Creating Prometheus rule to generate OpenShift alerts

Wait for user monitoring to be running and create a Prometheus rule to generate OpenShift alerts.

  • Run the following command before running the script, or replace it with the Cloud Pak for AIOps namespace in the script.

    export PROJECT_CP4AIOPS=<aiops-namespace>
    
  • Example: alerts that inform you when the targets are down and when the enforced sample limit is approaching.

    cat << EOF | oc apply --validate -f -
    apiVersion: monitoring.coreos.com/v1
    kind: PodMonitor
    metadata:
      name: cluster-operator-metrics
      namespace: ${PROJECT_CP4AIOPS}
      labels:
        app: ibmevents.ibm.com
    spec:
      selector:
        matchLabels:
          ibmevents.ibm.com/kind: cluster-operator
      namespaceSelector:
        matchNames:
          - ${PROJECT_CP4AIOPS}
      podMetricsEndpoints:
      - path: /metrics
        port: http
    ---
    apiVersion: monitoring.coreos.com/v1
    kind: PodMonitor
    metadata:
      name: entity-operator-metrics
      namespace: ${PROJECT_CP4AIOPS}
      labels:
        app: ibmevents.ibm.com
    spec:
      selector:
        matchLabels:
          app.kubernetes.io/name: entity-operator
      namespaceSelector:
        matchNames:
          - ${PROJECT_CP4AIOPS}
      podMetricsEndpoints:
      - path: /metrics
        port: healthcheck
    ---
    apiVersion: monitoring.coreos.com/v1
    kind: PodMonitor
    metadata:
      name: kafka-resources-metrics
      namespace: ${PROJECT_CP4AIOPS}
      labels:
        app: ibmevents.ibm.com
    spec:
      selector:
        matchExpressions:
          - key: ibmevents.ibm.com/kind
            operator: In
            values: [ Kafka ]
      namespaceSelector:
        matchNames:
          - ${PROJECT_CP4AIOPS}
      podMetricsEndpoints:
      - path: /metrics
        port: tcp-prometheus
        relabelings:
        - separator: ;
          regex: __meta_kubernetes_pod_label_(ibmevents_ibm_com_.+)

◆ Extracted records ◆
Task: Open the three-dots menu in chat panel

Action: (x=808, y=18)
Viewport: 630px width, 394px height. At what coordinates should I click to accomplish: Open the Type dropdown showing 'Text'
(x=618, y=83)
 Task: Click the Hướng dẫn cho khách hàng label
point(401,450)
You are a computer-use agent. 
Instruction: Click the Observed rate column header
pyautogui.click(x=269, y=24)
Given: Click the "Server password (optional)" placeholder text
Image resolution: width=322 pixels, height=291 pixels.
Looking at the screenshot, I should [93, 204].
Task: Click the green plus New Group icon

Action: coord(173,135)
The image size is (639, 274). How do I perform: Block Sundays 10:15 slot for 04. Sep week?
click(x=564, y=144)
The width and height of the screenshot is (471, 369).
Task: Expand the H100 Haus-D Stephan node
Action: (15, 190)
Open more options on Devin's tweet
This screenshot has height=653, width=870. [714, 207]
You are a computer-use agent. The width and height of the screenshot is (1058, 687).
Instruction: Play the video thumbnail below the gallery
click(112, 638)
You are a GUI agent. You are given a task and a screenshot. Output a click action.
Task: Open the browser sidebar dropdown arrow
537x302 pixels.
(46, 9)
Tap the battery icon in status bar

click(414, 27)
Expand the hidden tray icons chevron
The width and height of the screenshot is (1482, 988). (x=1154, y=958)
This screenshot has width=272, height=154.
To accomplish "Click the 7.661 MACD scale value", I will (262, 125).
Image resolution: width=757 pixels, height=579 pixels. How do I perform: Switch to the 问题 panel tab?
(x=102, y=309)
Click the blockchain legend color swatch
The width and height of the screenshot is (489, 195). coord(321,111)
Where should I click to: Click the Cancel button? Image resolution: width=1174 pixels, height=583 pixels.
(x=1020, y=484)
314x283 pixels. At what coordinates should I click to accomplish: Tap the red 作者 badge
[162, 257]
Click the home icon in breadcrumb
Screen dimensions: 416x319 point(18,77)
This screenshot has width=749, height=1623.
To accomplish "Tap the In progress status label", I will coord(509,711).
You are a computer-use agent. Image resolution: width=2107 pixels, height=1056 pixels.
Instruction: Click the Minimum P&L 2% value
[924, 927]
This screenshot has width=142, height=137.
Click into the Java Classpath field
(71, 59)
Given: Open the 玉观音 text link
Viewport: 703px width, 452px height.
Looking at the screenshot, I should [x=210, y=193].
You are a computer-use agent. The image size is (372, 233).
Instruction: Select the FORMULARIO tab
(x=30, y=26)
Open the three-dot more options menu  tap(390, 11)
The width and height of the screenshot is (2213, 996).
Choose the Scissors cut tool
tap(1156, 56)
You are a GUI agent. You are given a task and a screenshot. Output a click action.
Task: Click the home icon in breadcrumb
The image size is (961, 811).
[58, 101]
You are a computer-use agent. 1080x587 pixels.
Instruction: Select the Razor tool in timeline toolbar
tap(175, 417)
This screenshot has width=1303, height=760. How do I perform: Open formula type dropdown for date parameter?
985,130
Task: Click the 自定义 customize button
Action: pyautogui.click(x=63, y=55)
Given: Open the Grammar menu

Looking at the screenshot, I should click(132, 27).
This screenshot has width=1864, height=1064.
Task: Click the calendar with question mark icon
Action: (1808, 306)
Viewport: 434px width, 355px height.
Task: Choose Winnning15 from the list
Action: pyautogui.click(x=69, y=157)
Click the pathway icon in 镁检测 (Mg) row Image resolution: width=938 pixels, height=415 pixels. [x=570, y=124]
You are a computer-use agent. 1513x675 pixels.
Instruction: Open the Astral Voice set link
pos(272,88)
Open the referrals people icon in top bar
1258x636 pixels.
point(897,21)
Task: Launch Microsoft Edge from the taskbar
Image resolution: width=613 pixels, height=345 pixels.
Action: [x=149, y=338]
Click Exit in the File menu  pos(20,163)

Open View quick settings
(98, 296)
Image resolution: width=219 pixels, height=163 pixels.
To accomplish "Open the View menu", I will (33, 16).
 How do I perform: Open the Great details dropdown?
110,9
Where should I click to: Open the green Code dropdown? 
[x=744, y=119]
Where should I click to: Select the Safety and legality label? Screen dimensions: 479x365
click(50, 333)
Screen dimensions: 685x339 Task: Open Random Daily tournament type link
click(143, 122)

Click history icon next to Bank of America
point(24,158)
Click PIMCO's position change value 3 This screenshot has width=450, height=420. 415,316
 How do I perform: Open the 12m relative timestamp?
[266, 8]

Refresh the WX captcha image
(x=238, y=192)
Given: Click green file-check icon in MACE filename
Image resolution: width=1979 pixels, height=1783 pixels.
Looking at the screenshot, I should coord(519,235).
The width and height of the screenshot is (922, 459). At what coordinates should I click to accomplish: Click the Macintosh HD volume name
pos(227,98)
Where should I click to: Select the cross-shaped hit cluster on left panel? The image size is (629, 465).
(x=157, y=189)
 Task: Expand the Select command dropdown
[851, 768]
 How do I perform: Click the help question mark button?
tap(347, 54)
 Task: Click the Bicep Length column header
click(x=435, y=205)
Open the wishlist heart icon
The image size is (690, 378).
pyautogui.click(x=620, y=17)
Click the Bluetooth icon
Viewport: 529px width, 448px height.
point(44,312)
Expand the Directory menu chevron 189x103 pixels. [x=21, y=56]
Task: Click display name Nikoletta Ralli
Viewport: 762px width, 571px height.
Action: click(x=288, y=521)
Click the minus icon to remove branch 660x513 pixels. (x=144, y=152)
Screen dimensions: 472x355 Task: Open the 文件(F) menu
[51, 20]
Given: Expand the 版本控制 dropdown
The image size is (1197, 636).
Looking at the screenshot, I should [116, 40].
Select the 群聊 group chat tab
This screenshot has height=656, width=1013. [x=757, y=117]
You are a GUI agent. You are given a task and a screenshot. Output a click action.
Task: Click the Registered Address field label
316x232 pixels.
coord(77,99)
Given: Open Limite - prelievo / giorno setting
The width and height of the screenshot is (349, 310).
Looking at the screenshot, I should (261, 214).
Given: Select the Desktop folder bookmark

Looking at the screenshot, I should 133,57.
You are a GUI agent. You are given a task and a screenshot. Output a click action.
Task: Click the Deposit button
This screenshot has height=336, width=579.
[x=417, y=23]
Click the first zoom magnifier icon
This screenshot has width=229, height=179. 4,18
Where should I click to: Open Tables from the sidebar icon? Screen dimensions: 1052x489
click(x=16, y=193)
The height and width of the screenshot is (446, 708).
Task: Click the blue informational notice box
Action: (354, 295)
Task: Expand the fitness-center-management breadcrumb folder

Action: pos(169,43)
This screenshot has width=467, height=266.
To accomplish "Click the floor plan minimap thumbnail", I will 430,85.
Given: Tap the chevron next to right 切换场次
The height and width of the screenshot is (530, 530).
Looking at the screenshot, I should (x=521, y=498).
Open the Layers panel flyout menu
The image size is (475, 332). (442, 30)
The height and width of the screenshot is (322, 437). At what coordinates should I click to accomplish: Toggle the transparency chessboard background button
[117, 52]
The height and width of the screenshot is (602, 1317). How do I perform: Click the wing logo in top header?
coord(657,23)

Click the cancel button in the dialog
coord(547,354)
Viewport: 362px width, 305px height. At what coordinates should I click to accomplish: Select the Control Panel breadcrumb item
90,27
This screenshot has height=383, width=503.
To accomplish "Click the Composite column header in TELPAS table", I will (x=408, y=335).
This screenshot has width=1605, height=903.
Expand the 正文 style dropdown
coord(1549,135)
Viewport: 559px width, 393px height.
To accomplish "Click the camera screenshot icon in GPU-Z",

◆ Exercise instructions ◆
1. Rewrite the paragraph beginning "Wait for user monitoring" from the page on Prometheus rules for OpenShift alerts as a short list of steps, keeping its main facts.
2. Transcribe the page on Prometheus rules for OpenShift alerts from "Creating Prometheus rule" up to and including "generate OpenShift alerts.".
None of the lines is needed here.

◆ Correct answers ◆
1.
- Wait until user monitoring is running.
- Create a Prometheus rule that generates OpenShift alerts.

2.
Creating Prometheus rule to generate OpenShift alerts

Wait for user monitoring to be running and create a Prometheus rule to generate OpenShift alerts.